(Dataset entries)
================

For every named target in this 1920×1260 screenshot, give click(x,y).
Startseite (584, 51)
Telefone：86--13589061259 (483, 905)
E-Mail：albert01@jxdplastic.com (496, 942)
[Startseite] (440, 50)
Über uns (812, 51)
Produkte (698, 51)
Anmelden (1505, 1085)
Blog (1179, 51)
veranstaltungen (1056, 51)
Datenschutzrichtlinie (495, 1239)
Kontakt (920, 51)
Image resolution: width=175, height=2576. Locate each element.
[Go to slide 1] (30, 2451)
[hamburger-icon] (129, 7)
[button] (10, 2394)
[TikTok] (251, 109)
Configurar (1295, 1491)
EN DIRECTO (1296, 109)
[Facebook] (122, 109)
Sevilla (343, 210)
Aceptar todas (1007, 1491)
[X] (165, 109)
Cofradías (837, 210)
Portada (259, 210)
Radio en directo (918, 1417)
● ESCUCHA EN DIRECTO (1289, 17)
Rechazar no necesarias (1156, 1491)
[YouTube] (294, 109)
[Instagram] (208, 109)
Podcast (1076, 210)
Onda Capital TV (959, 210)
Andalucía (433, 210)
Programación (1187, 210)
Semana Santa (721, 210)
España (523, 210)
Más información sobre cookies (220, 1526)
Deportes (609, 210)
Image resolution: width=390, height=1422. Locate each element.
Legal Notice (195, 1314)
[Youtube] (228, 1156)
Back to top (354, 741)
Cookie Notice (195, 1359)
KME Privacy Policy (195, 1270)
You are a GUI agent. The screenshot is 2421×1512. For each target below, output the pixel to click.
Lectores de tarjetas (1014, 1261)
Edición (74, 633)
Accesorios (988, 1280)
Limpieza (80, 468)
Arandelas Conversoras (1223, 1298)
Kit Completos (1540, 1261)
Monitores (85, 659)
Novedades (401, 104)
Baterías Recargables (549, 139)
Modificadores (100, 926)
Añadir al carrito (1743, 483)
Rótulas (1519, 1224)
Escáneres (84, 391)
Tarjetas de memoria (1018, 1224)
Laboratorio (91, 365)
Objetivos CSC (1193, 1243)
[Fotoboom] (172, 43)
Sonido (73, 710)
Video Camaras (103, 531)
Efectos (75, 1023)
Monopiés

================

Exercise instructions — Retype exactly the lines of the data above, starting at its first line and finishing with the line that has "Onda Capital TV (959, 210)" in it.

Task answer —
For every named target in this 1920×1260 screenshot, give click(x,y).
Startseite (584, 51)
Telefone：86--13589061259 (483, 905)
E-Mail：albert01@jxdplastic.com (496, 942)
[Startseite] (440, 50)
Über uns (812, 51)
Produkte (698, 51)
Anmelden (1505, 1085)
Blog (1179, 51)
veranstaltungen (1056, 51)
Datenschutzrichtlinie (495, 1239)
Kontakt (920, 51)
Image resolution: width=175, height=2576. Locate each element.
[Go to slide 1] (30, 2451)
[hamburger-icon] (129, 7)
[button] (10, 2394)
[TikTok] (251, 109)
Configurar (1295, 1491)
EN DIRECTO (1296, 109)
[Facebook] (122, 109)
Sevilla (343, 210)
Aceptar todas (1007, 1491)
[X] (165, 109)
Cofradías (837, 210)
Portada (259, 210)
Radio en directo (918, 1417)
● ESCUCHA EN DIRECTO (1289, 17)
Rechazar no necesarias (1156, 1491)
[YouTube] (294, 109)
[Instagram] (208, 109)
Podcast (1076, 210)
Onda Capital TV (959, 210)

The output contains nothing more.